● **LESETEXT**:
○ ○ ○ ○ ○ ○ ○
Evangelische Kirche in Hessen und Nassau
Ausstellungstafeln

© Nicole Weisheit-Zenz

Ausstellung zur Transformation von Kirchenräumen in der Mainzer Christuskirche.

Ausstellung: Kreative Nutzungsmöglichkeiten von Kirchen

veröffentlicht 26.06.2024

von Peter Bernecker

Eine Ausstellung in der Mainzer Christuskirche zeigt, wie eine nachhaltige Transformation von Kirchenräumen gelingen kann. Ein Blick in die Geschichte verschiedener Gotteshäuser mit anschaulichen Fotos liefert Einblicke zu neuen Nutzungsmöglichkeiten.
○ ○ ○ ○ ○ ○ ○
● **VORLIEGENDE EINTRÄGE**:
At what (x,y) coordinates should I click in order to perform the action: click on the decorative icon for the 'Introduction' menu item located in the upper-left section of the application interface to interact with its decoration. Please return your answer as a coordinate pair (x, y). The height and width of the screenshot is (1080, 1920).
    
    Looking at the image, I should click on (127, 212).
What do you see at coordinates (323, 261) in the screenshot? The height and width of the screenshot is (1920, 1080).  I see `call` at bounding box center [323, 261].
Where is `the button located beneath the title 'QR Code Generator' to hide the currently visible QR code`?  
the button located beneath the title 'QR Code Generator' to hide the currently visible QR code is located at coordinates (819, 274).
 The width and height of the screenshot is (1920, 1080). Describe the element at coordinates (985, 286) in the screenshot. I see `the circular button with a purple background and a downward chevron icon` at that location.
○ ○ ○ ○ ○ ○ ○
● **AUFGABE**:
Gib den Abschnitt des Lesetexts von "Evangelische Kirche in" bis "der Mainzer Christuskirche." wortgetreu wieder.

● **ERGEBNIS**:
Evangelische Kirche in Hessen und Nassau
Ausstellungstafeln

© Nicole Weisheit-Zenz

Ausstellung zur Transformation von Kirchenräumen in der Mainzer Christuskirche.